Король детей. Жизнь и смерть Януша Корчака - [99]

Шрифт
Интервал

Отвечая на вопрос Арнона о своих планах, Корчак добавляет: «Очень хочу провести зиму в Палестине — ведь летом и ранней осенью я там уже бывал. Авиакомпания „Лот“ готова продать мне билет за полцены, но я все еще не могу себе этого позволить».

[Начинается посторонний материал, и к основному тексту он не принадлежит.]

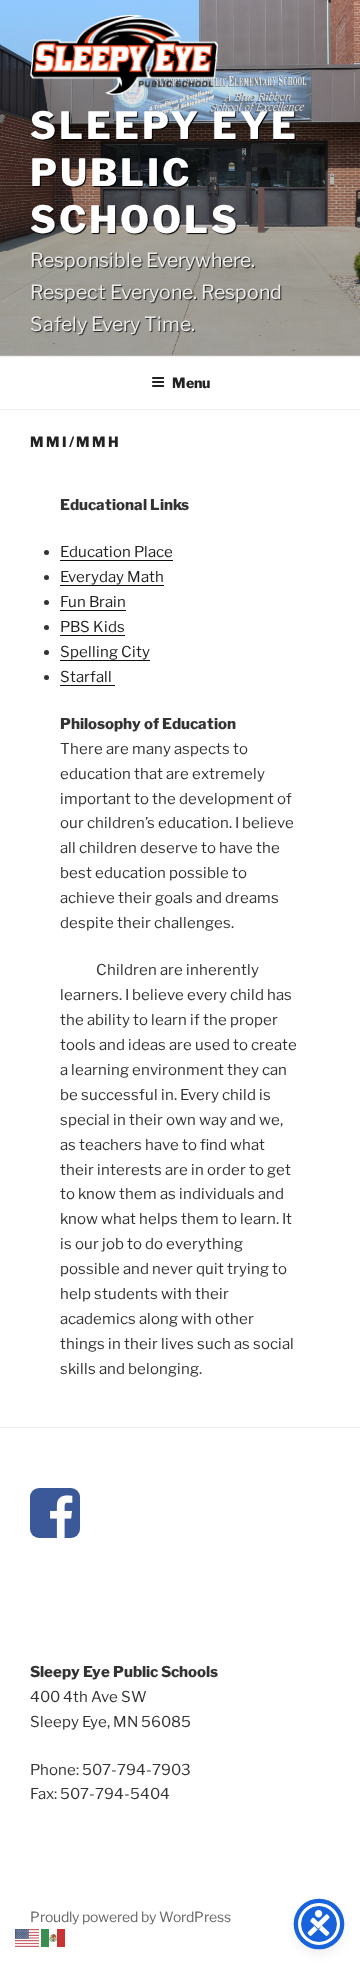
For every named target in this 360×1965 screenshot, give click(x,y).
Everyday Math (112, 577)
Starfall (87, 677)
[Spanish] (54, 1937)
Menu (191, 382)
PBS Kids (92, 627)
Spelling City (105, 652)
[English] (28, 1937)
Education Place (116, 552)
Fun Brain (93, 602)
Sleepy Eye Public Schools (164, 172)
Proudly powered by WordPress (130, 1916)
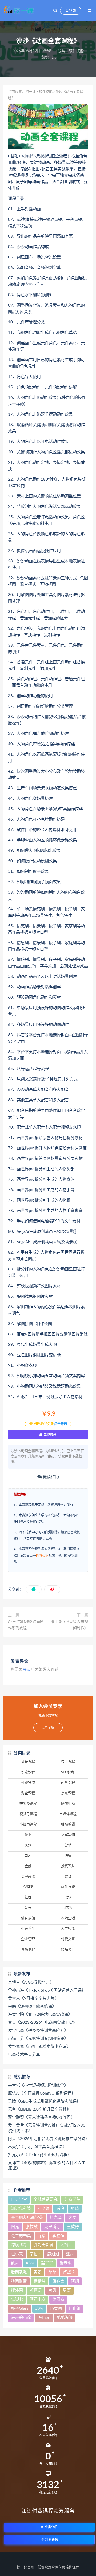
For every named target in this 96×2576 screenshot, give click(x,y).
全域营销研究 (46, 2199)
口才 (28, 1855)
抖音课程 (28, 1762)
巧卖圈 (56, 2309)
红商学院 (72, 2199)
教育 (68, 1876)
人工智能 (68, 1928)
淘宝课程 (28, 1793)
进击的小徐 (21, 2318)
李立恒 (58, 2236)
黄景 (38, 2272)
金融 (28, 1866)
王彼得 (73, 2227)
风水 (28, 1845)
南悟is (35, 2254)
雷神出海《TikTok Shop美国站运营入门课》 (47, 1990)
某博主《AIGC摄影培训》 (30, 1982)
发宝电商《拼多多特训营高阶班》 (38, 2031)
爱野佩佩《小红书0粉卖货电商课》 (39, 2047)
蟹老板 (66, 2263)
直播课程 (28, 1949)
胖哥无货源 (44, 2245)
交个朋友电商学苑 (27, 2218)
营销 (68, 1845)
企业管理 (28, 1939)
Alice (30, 2263)
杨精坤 (40, 2281)
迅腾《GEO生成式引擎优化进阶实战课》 (44, 2101)
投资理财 (68, 1866)
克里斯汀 (52, 2227)
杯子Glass (20, 2309)
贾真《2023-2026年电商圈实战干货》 (42, 2023)
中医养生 (28, 1928)
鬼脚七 (17, 2299)
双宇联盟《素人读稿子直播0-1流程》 (41, 2117)
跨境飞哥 (19, 2245)
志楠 (39, 2309)
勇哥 (67, 2290)
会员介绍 (51, 2527)
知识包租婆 (21, 2209)
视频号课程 (28, 1814)
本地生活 (68, 1918)
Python (44, 2318)
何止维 (75, 2309)
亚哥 (70, 2254)
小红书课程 (28, 1824)
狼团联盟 (19, 2281)
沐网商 (58, 2299)
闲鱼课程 (68, 1783)
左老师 (44, 2209)
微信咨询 (50, 1477)
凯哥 (15, 2263)
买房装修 (28, 1876)
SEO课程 (68, 1772)
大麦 (72, 2218)
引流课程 (28, 1772)
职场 (68, 1897)
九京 (42, 2236)
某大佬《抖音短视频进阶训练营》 (38, 2085)
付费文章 (68, 1939)
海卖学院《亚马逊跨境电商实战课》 (40, 2015)
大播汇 (66, 2245)
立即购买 (50, 1434)
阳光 (15, 2227)
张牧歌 (32, 2227)
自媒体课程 (68, 1814)
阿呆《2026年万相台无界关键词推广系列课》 (48, 2139)
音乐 (28, 1908)
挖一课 (30, 92)
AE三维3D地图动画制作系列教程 (26, 1625)
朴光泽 (56, 2218)
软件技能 (76, 51)
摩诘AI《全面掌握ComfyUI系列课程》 (41, 2093)
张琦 (75, 2209)
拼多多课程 (28, 1803)
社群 (28, 1897)
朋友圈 (68, 1908)
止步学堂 (19, 2199)
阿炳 (75, 2281)
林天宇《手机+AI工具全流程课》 (37, 2147)
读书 (28, 1835)
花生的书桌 (21, 2236)
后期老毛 (19, 2272)
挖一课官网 (25, 2567)
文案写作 (68, 1835)
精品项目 (68, 1949)
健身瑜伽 (28, 1918)
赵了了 (47, 2263)
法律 (68, 1855)
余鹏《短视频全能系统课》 (32, 2007)
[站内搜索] (55, 10)
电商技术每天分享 (24, 2055)
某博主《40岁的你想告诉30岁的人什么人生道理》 (47, 2165)
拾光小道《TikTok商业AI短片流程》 (39, 2155)
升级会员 (51, 2539)
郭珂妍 (36, 2290)
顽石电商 (38, 2299)
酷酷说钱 (65, 2318)
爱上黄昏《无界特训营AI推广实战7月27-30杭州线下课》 (46, 2128)
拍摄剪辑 (68, 1824)
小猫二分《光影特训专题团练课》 (38, 2039)
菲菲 (52, 2272)
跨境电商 (68, 1803)
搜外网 (17, 2290)
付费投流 (28, 1783)
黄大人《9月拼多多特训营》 (33, 1998)
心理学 (28, 1887)
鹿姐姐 (53, 2254)
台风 (52, 2290)
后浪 (60, 2209)
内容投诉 (42, 1555)
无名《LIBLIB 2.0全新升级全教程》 (39, 2109)
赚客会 (58, 2281)
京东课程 (68, 1793)
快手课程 (68, 1762)
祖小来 (17, 2254)
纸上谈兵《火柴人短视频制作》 (69, 1625)
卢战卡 (69, 2272)
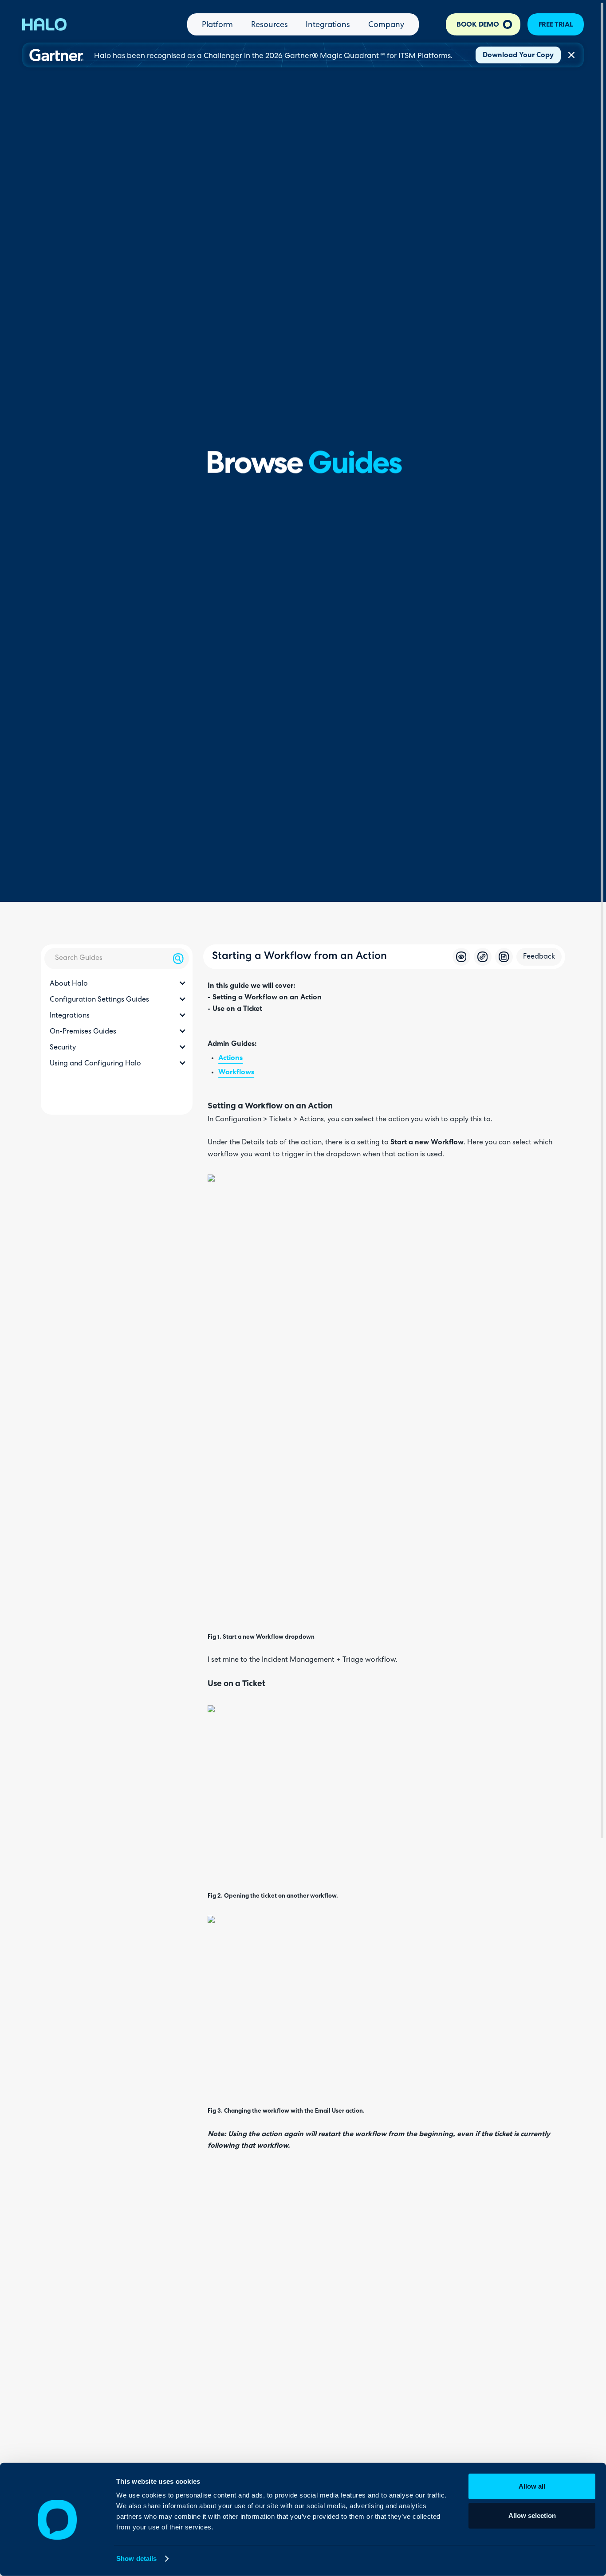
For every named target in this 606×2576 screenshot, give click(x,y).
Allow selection (532, 2515)
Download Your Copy (518, 55)
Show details (136, 2558)
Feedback (539, 956)
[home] (44, 24)
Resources (269, 25)
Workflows (236, 1072)
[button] (116, 984)
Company (386, 25)
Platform (217, 25)
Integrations (328, 25)
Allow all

Что-нибудь вечно мешало Корчаку уехать в Палестину. Для него, как для Гершкеле, еще не пришло время. А времени оставалось все меньше.

Глава 26

Религия ребенка

Спит дитя в своей кроватке,
Носик спит, и глазки спят,
Губки шепчут в дреме сладкой,
«Доброй ночи!» — говорят.
Вот и мне сидеть нет мочи,
Доброй ночи, доброй ночи!
Колыбельная

В начале 1939 года, пока правые группировки общества агитировали против евреев, Корчак «занимался приютом на Крохмальной». Кроме того, он пытался сочинять колыбельные, правда, без особого успеха: ведь «чтобы писать для детей, нужна тишина и душевное равновесие», а в Польше в это время был явный дефицит и того, и другого. На вопрос Сабины Дамм, когда она сможет увидеть его в Палестине, он ответил своим обычным: «Кто знает? Кто знает?» Но заверил ее, что все еще хочет ехать. «По крайней мере, там подонок не плюнет в лицо порядочному человеку за то лишь, что он еврей». А что до бессонницы, которой она страдала накануне своих лекций, то он дал ей хороший совет, отражающий его собственную философию творчества: «Что легко дается, то немного стоит. Волнение, сомнение, колебания, переживания — все это необходимо, если ты пишешь или говоришь что-нибудь стоящее».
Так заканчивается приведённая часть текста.